There’s been some good reporting recently on the B4RN (Broadband For the Rural North) initiative, which aims to deploy a fibre broadband infrastructure to over 1300 properties in a rural area of my native Lancashire, which would otherwise almost certainly fall into the 10% of fast broadband have-nots by 2017.
If the build was left to a commercial entity which needed to pay dividends to it’s investors, it would be very difficult for the plan to pass the litmus test, because of the high overheads involved in a large company, and the need to make profit.
Well, for one thing, it’s a smaller project. The second one is that it seems to be less reliant on public funding.
The B4RN plan is to spend £1.8M in phase one, the main hub site, connectivity back to Manchester (a sensible move, for access to peering and transit at market rates) and the initial premises coverage, with a total of £5.65M invested once all three phases are completed.
Initially, the plan was to seek bootstrap funding for the project from DEFRA’s Rural Development Programme, however, the ability to get this for a rurual broadband project was subsumed into countywide BDUK funding, centrally administered through Lancashire County Council. It would then end up looking the same as the other countywide schemes, with the spectre of possibly still getting nothing, or ending up with an expensive and box-ticking pig-in-a-poke, all run by a commercial subcontractor who is taking their generous slice of the pie.
Not to be deterred, they have gone down the do-it-yourself route in more ways than one:
- Seeking funding through subscriptions and issuing shares in a community benefit company. The infrastructure is built by sharing the cost locally. The infrastructure is owned by the community.
- Where possible, using existing skills and labour from within the community – such as building ducts over farmland. This reduces the amount of highway wayleaves required, and the need to use external, council approved, contractors to install ducts. All keeping build costs down. Show me a farmer who doesn’t know how to dig trenches, and I’ll show you a duck without a quack!
- Where skills exist locally, such as above, allow them to be donated.
- Where skills don’t exist in the community (such as fibre splicing), develop them locally, rather than buy them in.
- Operate the network locally, using local people, training them as necessary.
I’m really excited about this project, because it’s being led by the community, for the community. I like that it’s based around it delivering local benefit in more ways than one.

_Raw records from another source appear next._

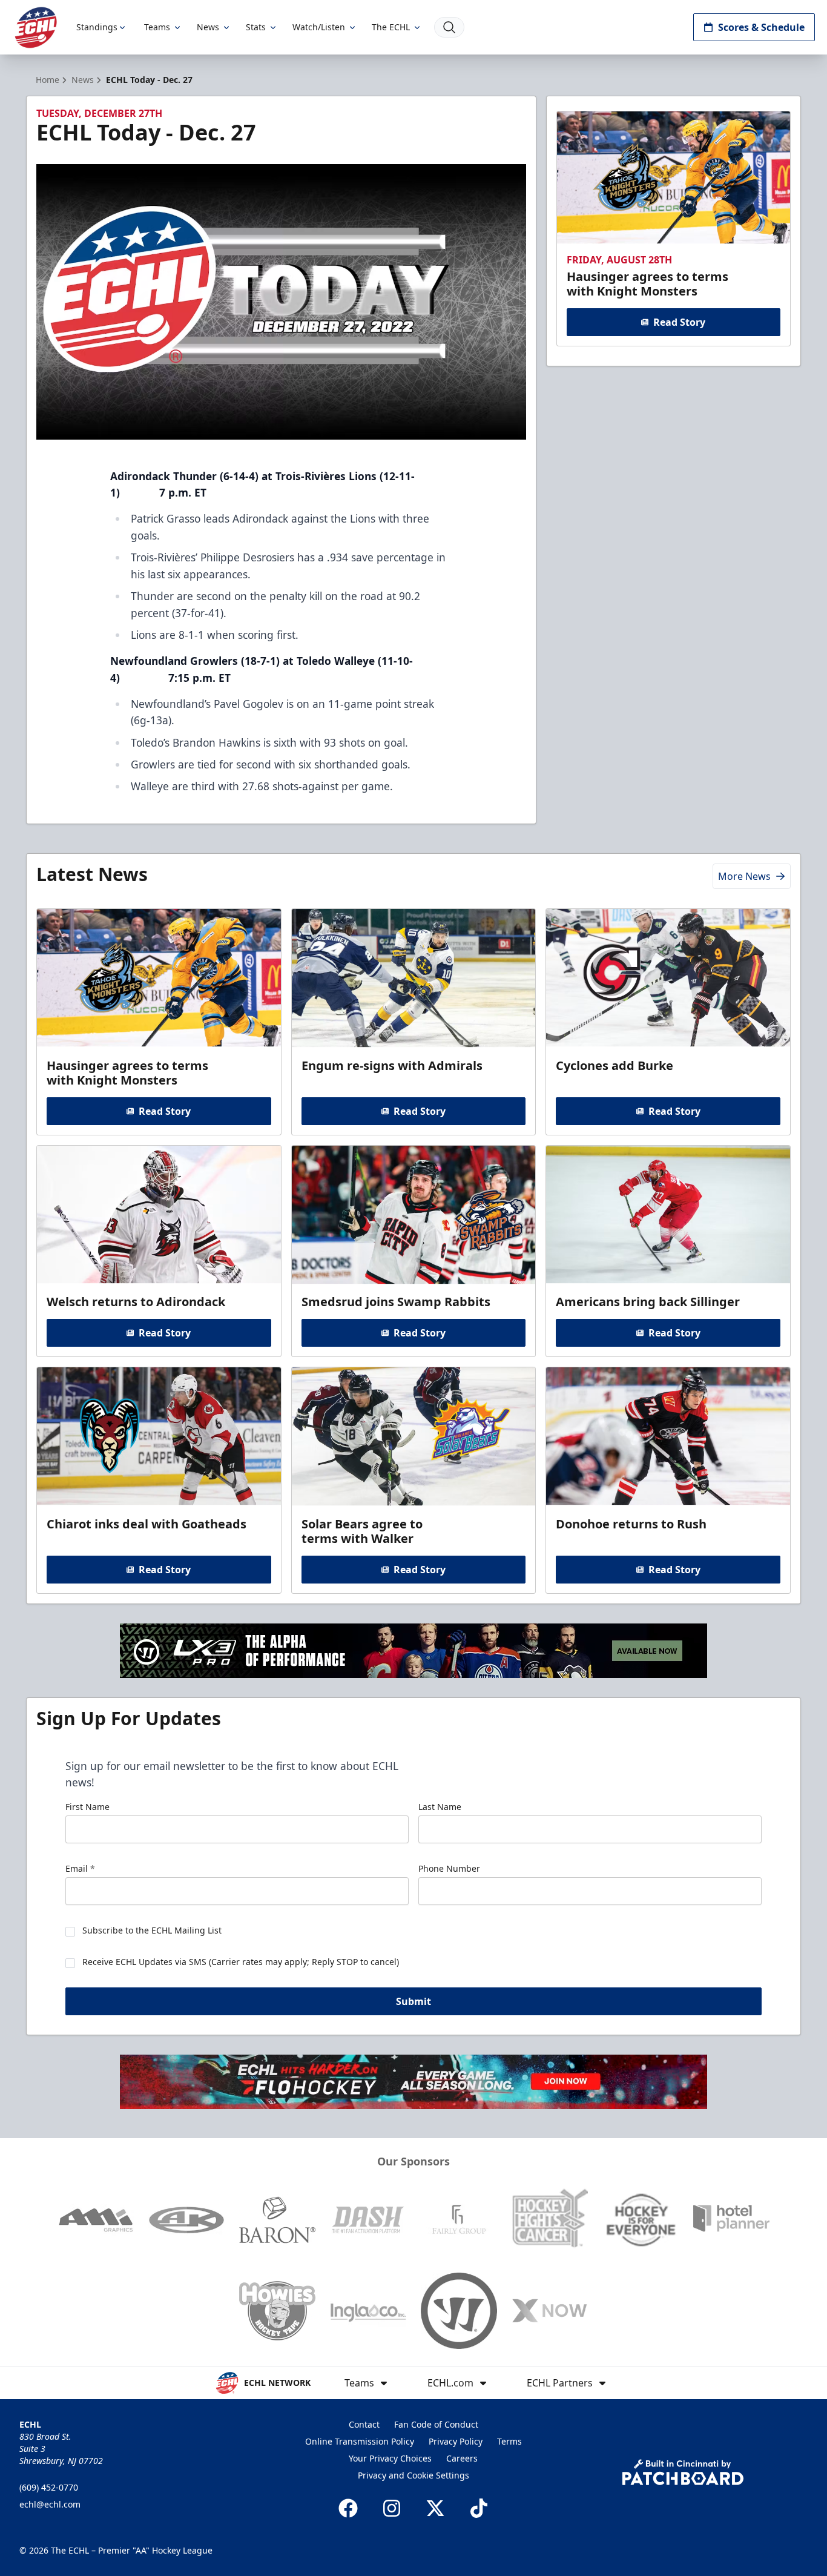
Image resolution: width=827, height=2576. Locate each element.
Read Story (679, 322)
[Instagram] (392, 2508)
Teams (157, 27)
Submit (413, 2001)
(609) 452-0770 (48, 2487)
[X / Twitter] (435, 2508)
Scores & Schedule (761, 27)
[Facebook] (348, 2508)
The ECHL (391, 27)
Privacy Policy (456, 2441)
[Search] (449, 27)
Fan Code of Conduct (436, 2424)
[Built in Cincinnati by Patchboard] (682, 2472)
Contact (364, 2424)
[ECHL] (35, 27)
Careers (462, 2458)
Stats (256, 27)
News (208, 27)
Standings (96, 27)
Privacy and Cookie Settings (413, 2475)
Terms (509, 2441)
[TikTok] (479, 2508)
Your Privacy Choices (390, 2458)
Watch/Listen (318, 27)
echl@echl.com (50, 2504)
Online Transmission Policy (359, 2441)
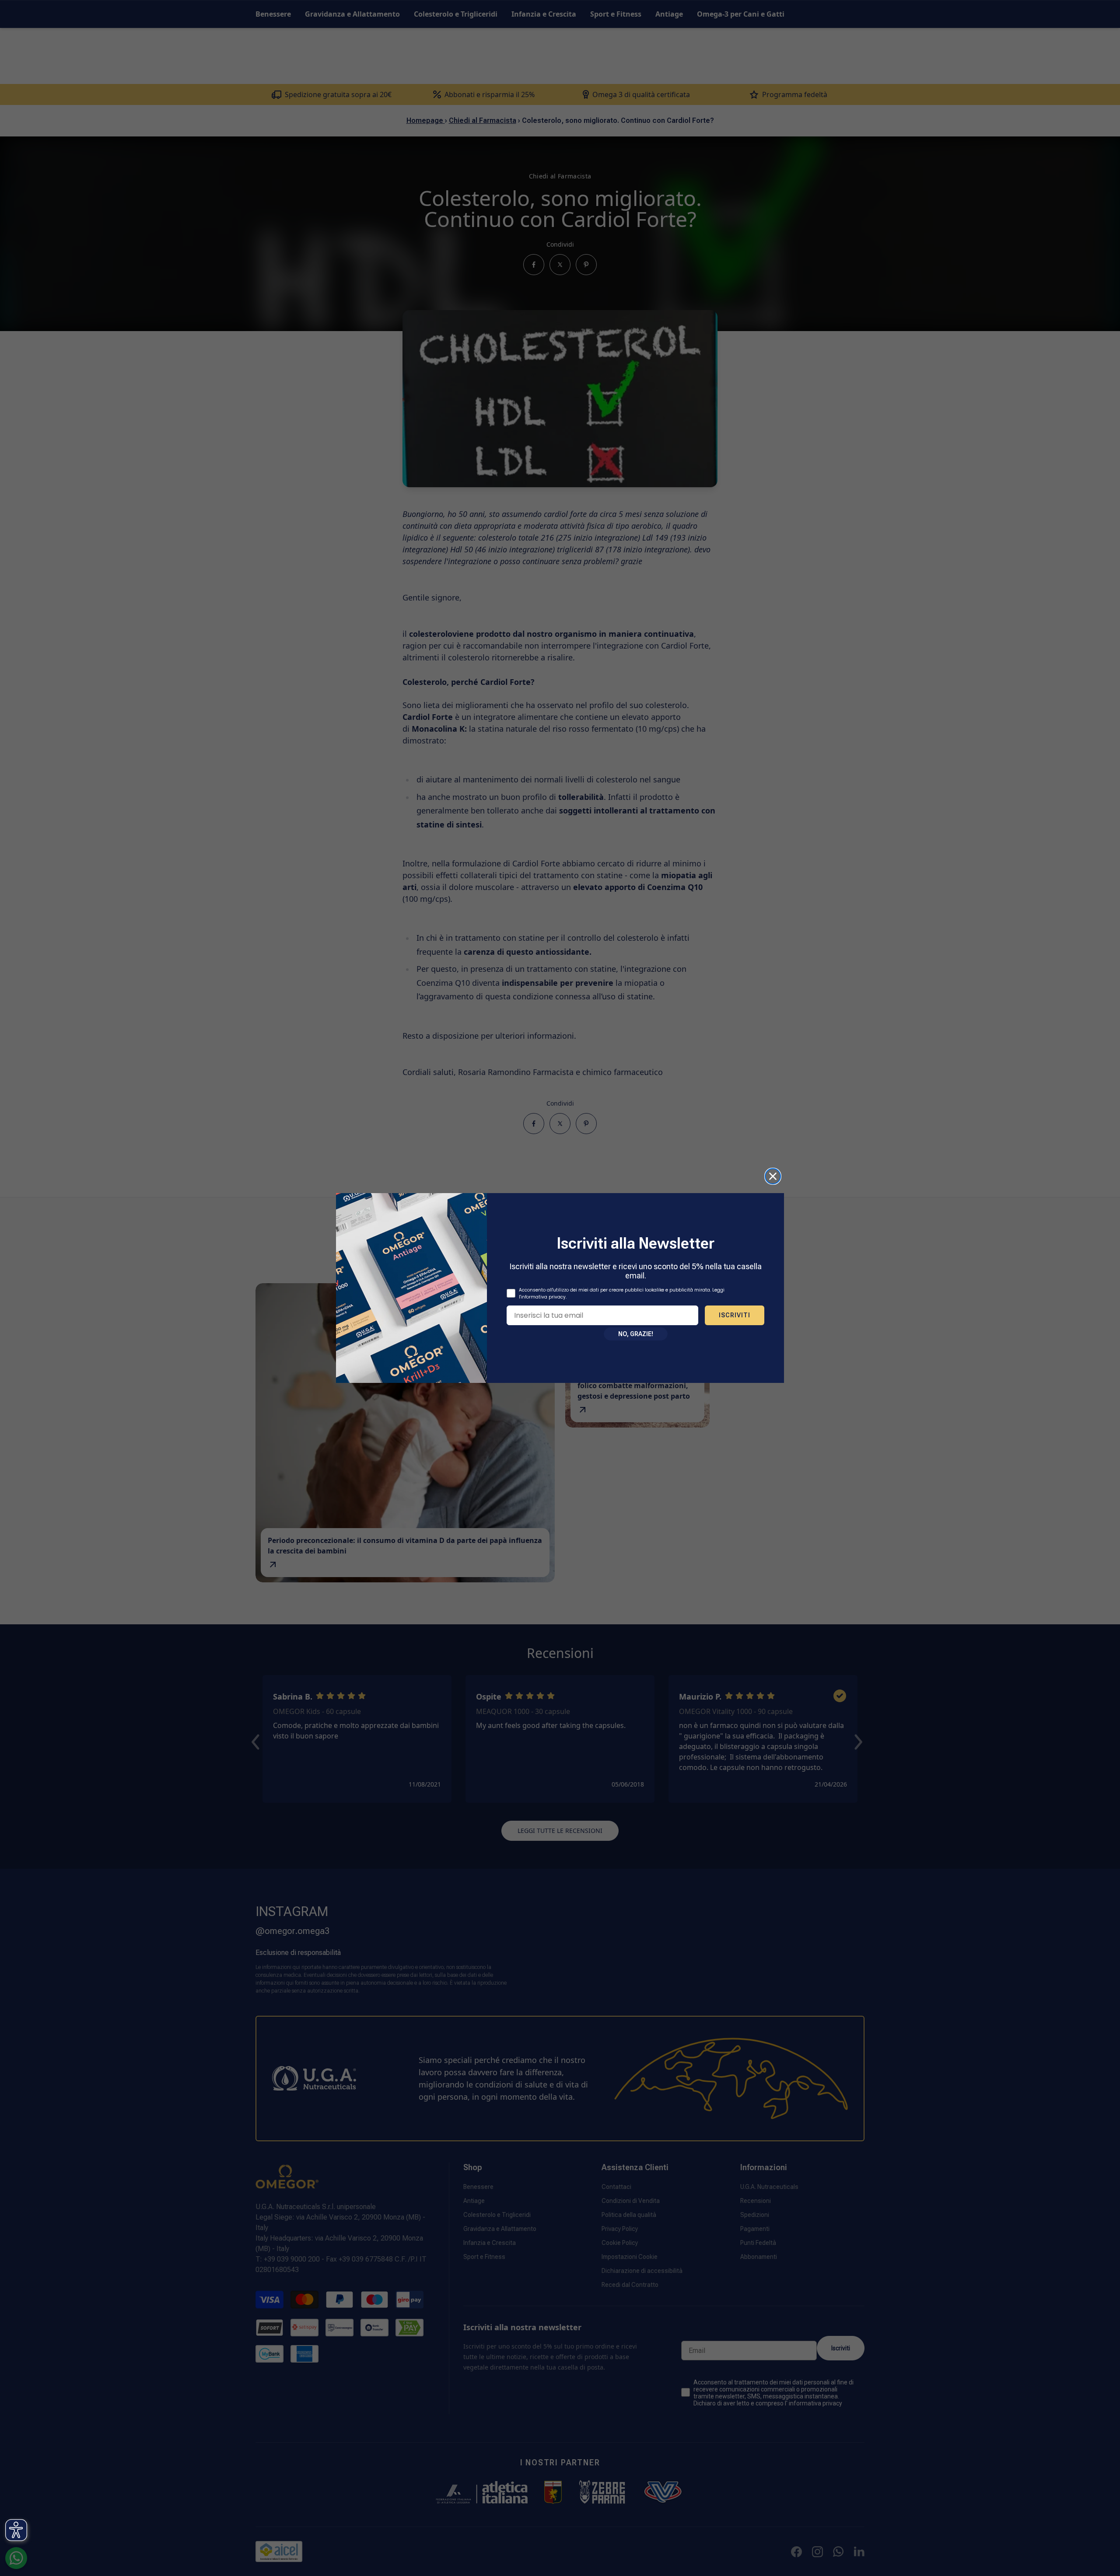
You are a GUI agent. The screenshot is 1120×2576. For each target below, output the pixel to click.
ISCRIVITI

Compare this to the centrally funded schemes using large contractors to deliver the services. There’s little or no long term job or skill creation in the region, as the skills can be brought in from elsewhere in the organisation when required (e.g. during buildout) and they leave when the work is done. The operations staff are going to be situated in some remote control room. The people who fix faults “might be able to come tomorrow”, as they have a 2 hour drive to get there.
There is also a net outflow of subscriber revenue from the region, into the centralised finances of the large contractor, where profit is then paid out in the form of dividends to shareholders, taking the money further and further away from the region.
Because of the way B4RN is being done, there is an opportunity to reduce this net outflow of wealth, which has got to be economically good for the region, as well as being more responsive and focussed on the needs of the local communities served.
I look forward to this project succeeding, and demonstrating that there’s a real alternative to overweight, centrally managed, uber-projects that chew up vast quantities of public funds.